Is that what you bloody call it? It’s—”

“No, wait, hear me out first! Because of what we three knew, we had no alternative. To have proceeded in the normal
way with this matter would have done nothing but terrible harm to Maaties’ memory, his wife and innocent kiddies, and to the SAP as a whole, especially in these times of serious unrest, hey? That’s why the Colonel decided our first duty was to make sure there was no scandal, to let the case go ‘unsolved’ for now, and then, once the fuss had died away, we could take our own action and see justice done privately.”

“What scandal?” demanded Kramer. “What kind of action?”

“The appropriate penalty for murder, Tromp! Make no mistake, the swine certainly isn’t going to get away with it. But before I tell you his name, you have to understand that, from now on, you are part and parcel of the Colonel’s plan, and none of us must do anything that could jeopardize it, okay? Maaties and Annika were killed by Lance Gillets.”

“Ach, no! That’s ridiculous!”

“It isn’t, you know, it’s the truth.”

“But Hans and me have already been through all that—which you’ve obviously not troubled to do! Or are you trying to tell me that little arsehole would know how to make a sophisticated delay longer than twelve hours with an alarm clock? Christ, he wouldn’t know where to even begin, man! On top of which, I’ve already proved he couldn’t have been anywhere near—”

“You didn’t notice a pair of frog flippers, down at the Fynn’s Creek?”

“Of course. But what have they to do with—”

“Then obviously you never took a closer look at them,” said Claasens, with the trace of a smile, “before we realized our oversight and spirited them away. Because, if you had, Lieutenant, you’d have noticed they were navy issue. Gillets was at the Navy Gymn straight after leaving school, you see, to get his Defence Force training over and done with—he trained as a frogman.”

“Oh,
shit
 …” said Kramer.

“Exactly. He learned practically everything a man can learn about the use and detonation of explosives, including improvisation behind enemy lines—we’ve checked on that. And what is a limpet mine except a kind of time bomb, ja? Stick it to the side of a ship and—”

“Ja, ja, no need to rub it in!” said Kramer, sick to the stomach now, as he remembered a reference also having been made to Gillets’ naval background by his boss, the game warden. “But how can you be sure he actually did it? There’s a bloody big difference between having the know-how and—”

“Don’t worry, we—”

“But have you interviewed bloody Gillets—or even seen him since that night? Because I have, and my instincts—”

“Tromp,” said Claasens, switching off the kettle, “how often have you had to deal with rich-kid English-speakers of that kind? Coming, as you do, from the Free State?”

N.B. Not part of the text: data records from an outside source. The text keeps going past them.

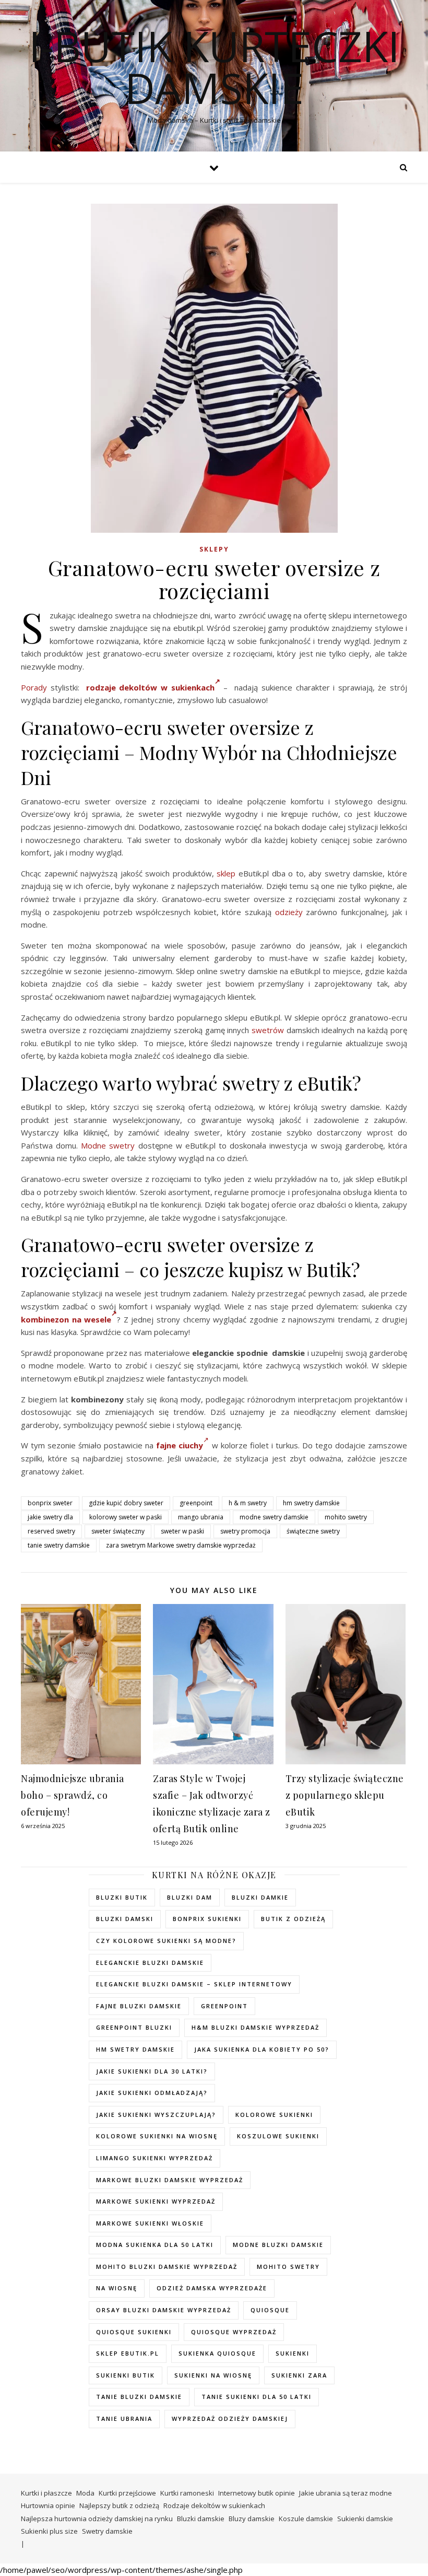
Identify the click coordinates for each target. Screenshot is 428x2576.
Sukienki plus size (49, 2531)
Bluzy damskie (252, 2518)
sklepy (214, 549)
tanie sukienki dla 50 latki (256, 2397)
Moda (85, 2493)
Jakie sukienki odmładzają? (152, 2093)
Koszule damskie (306, 2518)
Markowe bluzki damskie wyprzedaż (169, 2180)
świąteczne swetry (313, 1531)
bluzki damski (124, 1919)
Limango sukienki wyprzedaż (154, 2158)
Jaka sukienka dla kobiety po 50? (261, 2049)
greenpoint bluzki (134, 2027)
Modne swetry (108, 1145)
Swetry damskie (107, 2531)
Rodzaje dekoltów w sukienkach (214, 2505)
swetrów (268, 1030)
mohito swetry (346, 1517)
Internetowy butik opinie (256, 2493)
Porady (34, 687)
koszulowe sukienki (278, 2136)
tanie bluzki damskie (139, 2397)
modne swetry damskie (274, 1517)
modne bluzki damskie (278, 2245)
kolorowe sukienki (274, 2114)
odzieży (289, 912)
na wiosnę (116, 2288)
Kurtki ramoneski (187, 2493)
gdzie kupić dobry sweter (126, 1502)
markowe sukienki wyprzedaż (156, 2201)
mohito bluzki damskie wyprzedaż (166, 2266)
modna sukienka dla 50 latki (154, 2245)
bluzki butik (122, 1897)
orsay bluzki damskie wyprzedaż (163, 2310)
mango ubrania (200, 1517)
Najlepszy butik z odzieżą (119, 2505)
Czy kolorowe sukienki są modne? (166, 1941)
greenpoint (196, 1502)
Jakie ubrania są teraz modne (345, 2493)
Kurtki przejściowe (127, 2493)
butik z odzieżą (293, 1919)
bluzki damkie (260, 1897)
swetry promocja (245, 1531)
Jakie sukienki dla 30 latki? (152, 2071)
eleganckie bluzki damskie (150, 1962)
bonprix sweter (50, 1502)
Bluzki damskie (200, 2518)
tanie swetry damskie (59, 1545)
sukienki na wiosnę (213, 2375)
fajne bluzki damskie (139, 2006)
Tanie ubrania (124, 2418)
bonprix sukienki (207, 1919)
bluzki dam (189, 1897)
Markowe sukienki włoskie (150, 2223)
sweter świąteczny (118, 1531)
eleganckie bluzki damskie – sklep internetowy (194, 1984)
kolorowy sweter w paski (125, 1517)
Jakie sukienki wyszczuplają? (156, 2114)
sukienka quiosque (217, 2353)
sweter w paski (182, 1531)
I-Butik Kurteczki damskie (214, 67)
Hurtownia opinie (48, 2505)
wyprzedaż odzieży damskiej (230, 2418)
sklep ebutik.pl (127, 2353)
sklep (226, 873)
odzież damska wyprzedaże (212, 2288)
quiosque (270, 2310)
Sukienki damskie (365, 2518)
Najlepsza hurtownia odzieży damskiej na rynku (97, 2518)
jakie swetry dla (50, 1517)
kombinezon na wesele (66, 1319)
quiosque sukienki (134, 2332)
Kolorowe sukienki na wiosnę (157, 2136)
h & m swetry (248, 1502)
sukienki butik (125, 2375)
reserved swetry (51, 1531)
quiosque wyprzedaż (234, 2332)
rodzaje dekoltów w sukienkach (150, 687)
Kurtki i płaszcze (46, 2493)
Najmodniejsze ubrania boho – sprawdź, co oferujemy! (72, 1795)
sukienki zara (299, 2375)
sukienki (293, 2353)
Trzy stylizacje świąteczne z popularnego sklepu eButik (345, 1795)
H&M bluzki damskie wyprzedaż (255, 2027)
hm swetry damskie (311, 1502)
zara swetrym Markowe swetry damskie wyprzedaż (181, 1545)
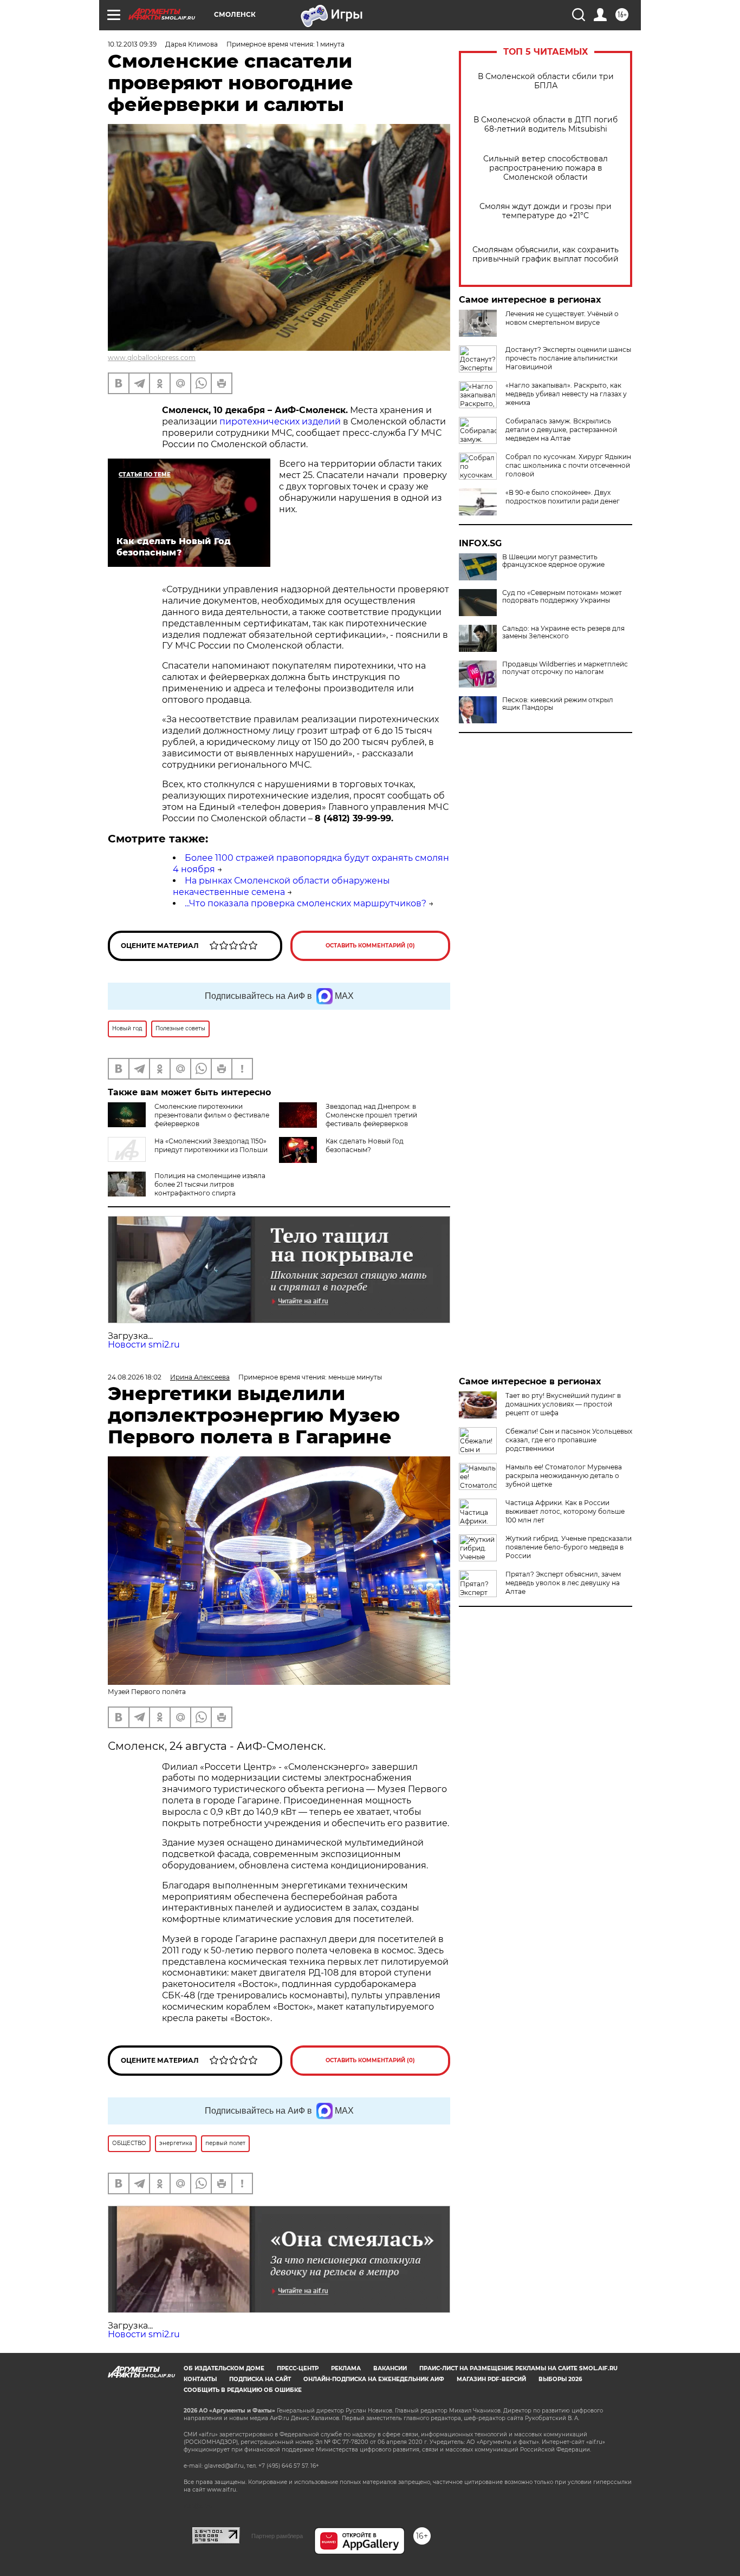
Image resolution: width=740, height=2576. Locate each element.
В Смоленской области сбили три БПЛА (546, 81)
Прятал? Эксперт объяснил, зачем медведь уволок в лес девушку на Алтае (563, 1583)
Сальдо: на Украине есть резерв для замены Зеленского (563, 632)
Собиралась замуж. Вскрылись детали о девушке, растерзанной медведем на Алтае (561, 429)
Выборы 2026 (560, 2379)
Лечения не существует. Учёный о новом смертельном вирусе (562, 318)
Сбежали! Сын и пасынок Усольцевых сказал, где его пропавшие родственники (568, 1440)
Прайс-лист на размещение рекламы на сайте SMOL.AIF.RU (518, 2368)
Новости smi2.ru (144, 1344)
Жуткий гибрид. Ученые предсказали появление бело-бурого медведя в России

“Well, never, I suppose, but—”

“Then wait until you know them better before thinking you could have anything in common to base a feeling on, hey? Christ, they’re a race apart, man! You know what they call an Afrikaner bloke like you? The nice ones say ‘hairy-back’—Gillets would say ‘fucking rock spider.’ ”

“Even so,” cut in Kramer, “my impression was of—”

“Listen,” said Claasens, “I’m just going to have to tell you the whole thing, but you mustn’t repeat it to another soul, not ever. Do you promise? Only the Colonel, me, and Suzman were meant to ever know this.”

“Why not Terblanche as well?”

“Huh! Hans is such a bloody Christian these days you can’t trust him with
anything
, hey? Do you promise?”

“Fine, not another soul,” said Kramer.

“Well, the start of it all was just after midnight on what was actually last Tuesday morning,” said Claasens, pouring boiling
water into the two coffee mugs. “Sarel was out on patrol, three or four miles to the north of Fynn’s Creek, when there was this huge bloody bang and he saw the flash reflect off some low sea cloud. That’s how he knew straight off where to go, and he got to Fynn’s Creek, about twelve thirty.”